ホッケというと北海道の大衆魚でナンバー1の位置にあると思う。ただし、開きとして干物になった姿が一般的だ。昭和中期までは、同じように乾燥させた干物として磨きニシンがあったがニシンの不良と共に高嶺の花になっていった。今でもそれなりのお値段がする。ニシン漁は最近漁獲高が回復しているそうだが、おそらく加工の手間賃が高騰しているせいだろう。

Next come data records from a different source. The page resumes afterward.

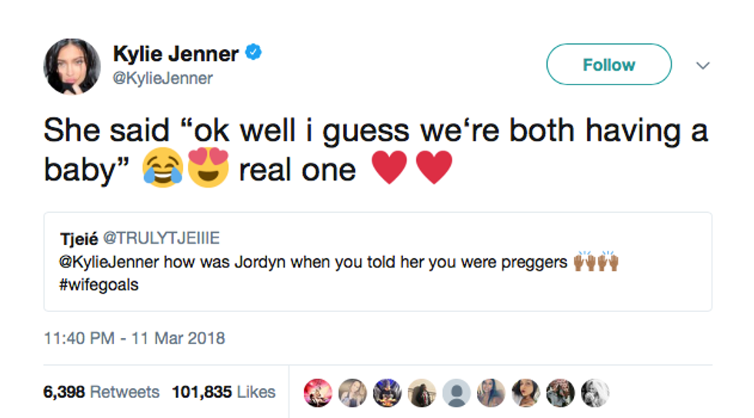
Task: Click the blue verified badge
Action: click(254, 53)
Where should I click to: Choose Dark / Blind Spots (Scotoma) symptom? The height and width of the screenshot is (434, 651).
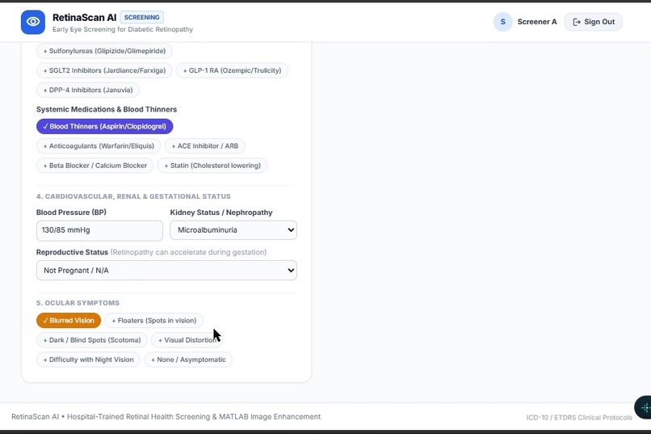pos(92,339)
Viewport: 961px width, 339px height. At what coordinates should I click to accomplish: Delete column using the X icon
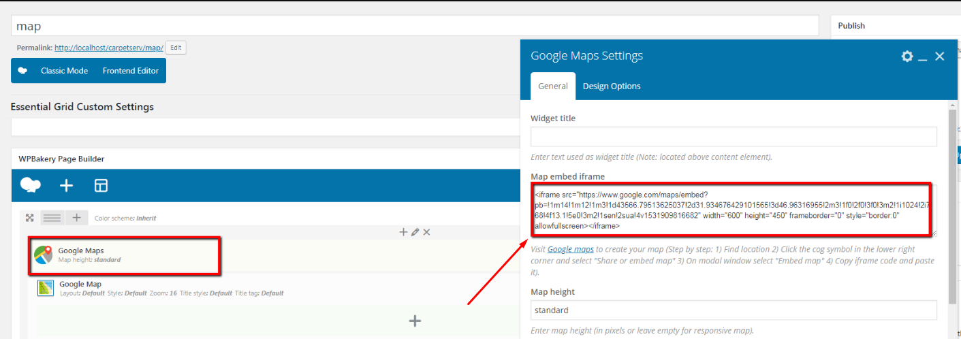click(427, 232)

さて、北海道の大衆魚としてのホッケだが、実は5ー6月が旬だ。昔、元漁師のおっちゃんにそう聞いた。ホッケは足が早いので刺身で食べることはないが、漁師はとれたてのほっけを刺身で食うのだと言っていたので覚えている。
開いていない生のホッケはあまり目にすることはないが、この旬の時期だけはそれなりにお安く手に入る。ただし、個人的には生ホッケは身が柔らかく、焼いて食べてもあまり上手くないと思っている。干してから食べるというのは先人の知恵なのだと思うのだ。

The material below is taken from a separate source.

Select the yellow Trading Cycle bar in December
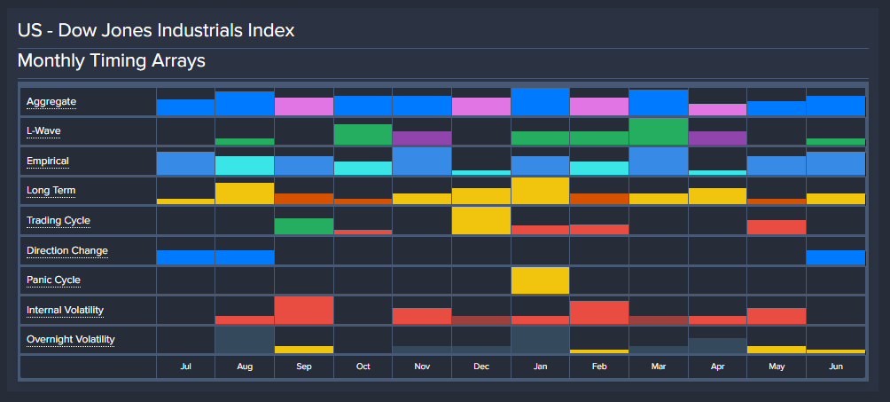 pos(480,221)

今回見つけたのは真ホッケなので道南ものだろうと思う。少なくとも日本海側の北家だろう。縞ホッケという種類も存在しているが、それはオホーツク海、知床半島周辺の者が珍重されている。羅臼ホッケといえば高級品で大きめの干物は贈答品にも使われる。
生のホッケとはいえ流石に刺身で食べるのは難しいだろうが、最近では寿司屋に行くとたまにお目にかかる。網で撮るのではなく釣り上げた者だという。カツオみたいな話だ。
確かホッケは大量に獲れるとすり身の原料にもなるのではなかったと思うが、定かな記憶ではない。
あまり目にすることのない「まる」ごと1匹のホッケを見て、ちょっとあれこれと興奮してしまった。そういえばホッケの卵の醤油漬けはうまいものだったなあ。